Sub-entries, sense numbers and homonyms • Homonyms should be used where forms are identical but there is no semantic relationship • Homonyms are identified only by a number in the field \hm • Sub-entries should be used where a word or phrase is derived from the root • Sub-entries are identified by numbers in the field \se • Where a form has multiple sense within the same part of speech, the senses are identified by a number in the field \sn

The hierarchy in entries • The hierarchical structure of entries set up by the various markers is:Head item homonym 1 pos1 sense1 sense2 pos2 sense1 subentry1 pos1 sense1 subentry2 pos1 sense1 homonym2 pos1 sense1 sense2

Word classes • As we just saw, word classes are very important in the hierarchical structure • The field used for this information is \ps • A field is also available for word class names in a second language \pn • The MDF format assumes that you will work with three (or four) languages: • A vernacular language (the object language) • A national language • An international language (probably English) • (a regional language can also be used) • The MDF_4 file recommends use of range sets for these word class fields – this is unrealistic at early stages, you have to know a lot about a language before you are confident about listing word classes exhaustively

Glosses and definitions • Single word glosses for use in interlinears can be entered in English (\ge) and the national language (\gn) (\gr is also available) • More extended definitions can be entered in English (\de), national language (\dn) and the vernacular (\dv) (\dr is also available) • Encyclopedic information can be entered in all three (four) languages: \ee, \en, \ev, (\er)

Semantic information • MDF_4 offers a semantic domain field (\sd - English) and also a thesaurus field (\th - vernacular) • For both, use of a range set is recommended, but again this is unrealistic in the early stages of research • It is better to allow categories to be added freely until a good picture is obtained of the semantic domains needed, then move to restricting the possible entries

Examples • MDF_4 has five fields for including example phrases or sentences • \rf – to provide a reference to the example • \xv – vernacular text (i.e. the actual example) • \xe – English text, a free translation • \xn – national language text, a free translation • \xr – regional language text • As Shoebox is a non-relational database, it is possible to use each of these fields several times in one record – you can include as many examples as you like for each entry • There is a hierarchy here: • \rf is under sense number, and allows you to give a reference for each example • \xv is under \rf and over the other \x.. fields, ensuring that the translations for each example stay together

Notes • The MDF_4 definition specifies many fields for notes • All the fields which are defined will be exported in the MDF process • So maybe more important than the distinctions allowed in the preset is a distinction between information which will appear in the dictionary, and information which is for your use only • I recommend creating a notes field which isn’t part of the MDF presets! • \so – a field for the source of the data

Miscellaneous • \bw – borrowed word, for entering the source language • \cf – cross-reference, plus fields for glosses for the referenced item • \mr – morphology, for showing the internal structure of morphologically complex items (note that this may not be desirable for interlinear glossing!) • Various reversal fields – used in making finder lists, can be used if you don’t want the given gloss to be the reversal of an entry

Housekeeping • Date stamping is very valuable – for example it can be useful to be able to sort or filter entries by date • But as noted before, if you want to keep track of both the date of insertion of a record and the date of last edit, you will need two fields and you will have to manually enter the date in the first one • MDF_4 also allows a status field (\st) which is very useful for tracking whether an entry is complete and fully checked, whether it is in the last printed version of a dictionary etc.

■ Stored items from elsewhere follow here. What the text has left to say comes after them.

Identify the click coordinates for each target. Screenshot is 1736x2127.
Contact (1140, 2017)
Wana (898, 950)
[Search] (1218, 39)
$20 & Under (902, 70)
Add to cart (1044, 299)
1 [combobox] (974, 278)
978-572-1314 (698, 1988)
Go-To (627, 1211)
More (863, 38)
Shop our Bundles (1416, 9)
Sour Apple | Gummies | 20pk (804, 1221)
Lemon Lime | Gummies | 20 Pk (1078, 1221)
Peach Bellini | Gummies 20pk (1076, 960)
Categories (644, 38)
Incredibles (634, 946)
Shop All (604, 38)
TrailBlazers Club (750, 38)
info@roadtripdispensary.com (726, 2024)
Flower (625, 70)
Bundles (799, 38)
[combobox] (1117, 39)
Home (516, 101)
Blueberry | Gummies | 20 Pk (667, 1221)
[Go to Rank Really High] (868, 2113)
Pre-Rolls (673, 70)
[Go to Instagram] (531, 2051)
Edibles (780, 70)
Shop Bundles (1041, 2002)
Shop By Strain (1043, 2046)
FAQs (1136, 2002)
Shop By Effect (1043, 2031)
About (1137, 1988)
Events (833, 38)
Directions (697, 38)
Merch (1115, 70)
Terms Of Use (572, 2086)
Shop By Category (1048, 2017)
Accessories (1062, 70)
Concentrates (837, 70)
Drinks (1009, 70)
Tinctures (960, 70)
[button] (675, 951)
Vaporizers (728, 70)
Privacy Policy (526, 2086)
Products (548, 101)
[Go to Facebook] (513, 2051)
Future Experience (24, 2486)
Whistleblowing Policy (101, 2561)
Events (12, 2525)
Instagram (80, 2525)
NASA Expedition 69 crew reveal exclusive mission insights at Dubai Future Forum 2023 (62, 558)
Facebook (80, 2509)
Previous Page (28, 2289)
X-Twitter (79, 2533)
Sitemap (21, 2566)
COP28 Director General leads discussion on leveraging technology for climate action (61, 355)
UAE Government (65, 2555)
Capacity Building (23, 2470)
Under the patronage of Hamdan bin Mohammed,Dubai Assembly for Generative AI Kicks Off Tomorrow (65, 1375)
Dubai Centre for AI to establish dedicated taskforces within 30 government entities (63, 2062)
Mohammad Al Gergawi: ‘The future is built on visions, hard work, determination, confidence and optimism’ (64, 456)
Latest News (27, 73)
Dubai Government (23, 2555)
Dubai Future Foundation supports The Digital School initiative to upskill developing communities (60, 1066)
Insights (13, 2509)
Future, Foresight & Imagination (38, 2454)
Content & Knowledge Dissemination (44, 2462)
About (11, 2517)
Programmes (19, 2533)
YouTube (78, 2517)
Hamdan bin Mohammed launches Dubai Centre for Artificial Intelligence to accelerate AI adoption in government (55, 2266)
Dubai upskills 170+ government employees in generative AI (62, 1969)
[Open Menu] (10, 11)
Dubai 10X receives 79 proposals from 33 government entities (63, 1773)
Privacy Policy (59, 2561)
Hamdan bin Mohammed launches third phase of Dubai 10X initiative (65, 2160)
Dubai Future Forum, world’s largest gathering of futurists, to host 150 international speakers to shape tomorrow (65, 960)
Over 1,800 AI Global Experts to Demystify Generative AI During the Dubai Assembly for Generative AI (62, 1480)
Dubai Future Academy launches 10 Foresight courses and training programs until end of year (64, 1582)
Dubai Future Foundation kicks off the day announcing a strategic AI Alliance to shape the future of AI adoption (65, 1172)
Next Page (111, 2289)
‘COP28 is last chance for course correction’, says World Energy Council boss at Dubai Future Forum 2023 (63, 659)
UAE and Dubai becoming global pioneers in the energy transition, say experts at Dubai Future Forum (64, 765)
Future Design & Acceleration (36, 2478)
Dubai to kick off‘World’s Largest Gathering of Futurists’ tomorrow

Other stuff • Obviously we have only looked at a few of the fields which are defined in MDF_4 • It is worth looking through the entire list to see what could be relevant to your needs • Reversal fields are certainly worth investigating • But it is also worth remembering that you can achieve a lot with a reasonably small number of fields

Range sets • Range sets, as previously mentioned, are used to limit the values which can appear in a field • Often, it is not possible to specify a set of values when you start work on a language • When you have some data, Shoebox can automatically create a set of values for you from what is already entered • You must remember to check the “Use a Range Set” box in the Marker properties section of the Database Type dialogue

Consistency checks • Shoebox can perform some checking of data for you automatically • If you choose Consistency Check from the Tools menu • If you specify that data should be checked in an export process • When you move to a new record if you have Check Consistency When Editing enabled on the Tools menu • In any of these cases, the program will check: • That data matches any Data Property settings • That data matches any Range Set settings • That Jump Path destinations are valid links • It is valuable to constrain data as much as possible and to reduce the possibility for entering invalid data

Export processes • The most important export process when working with a lexicon is the Multi Dictionary Formatter (MDF) • This powerful facility creates fully formatted dictionaries and finder lists from your lexicon file • The results are Rich Text Format files (.rtf) which can be opened and manipulated in most word processing packages (such as Word)

MDF basics • You can choose to export your data to a bilingual dictionary or a trilingual dictionary • If bilingual, you can choose whether the second language is English or the relevant national language • If trilingual, English and the national language are used • (Regional language apparently vanishes at this point)

Other options • Data can be filtered (i.e. only entries which correspond to some criteria are included) • Fields can be excluded • Some formatting can be controlled: • Header and footer material • Total number of entries is printed • Output file can be .rtf or web pages (HTML)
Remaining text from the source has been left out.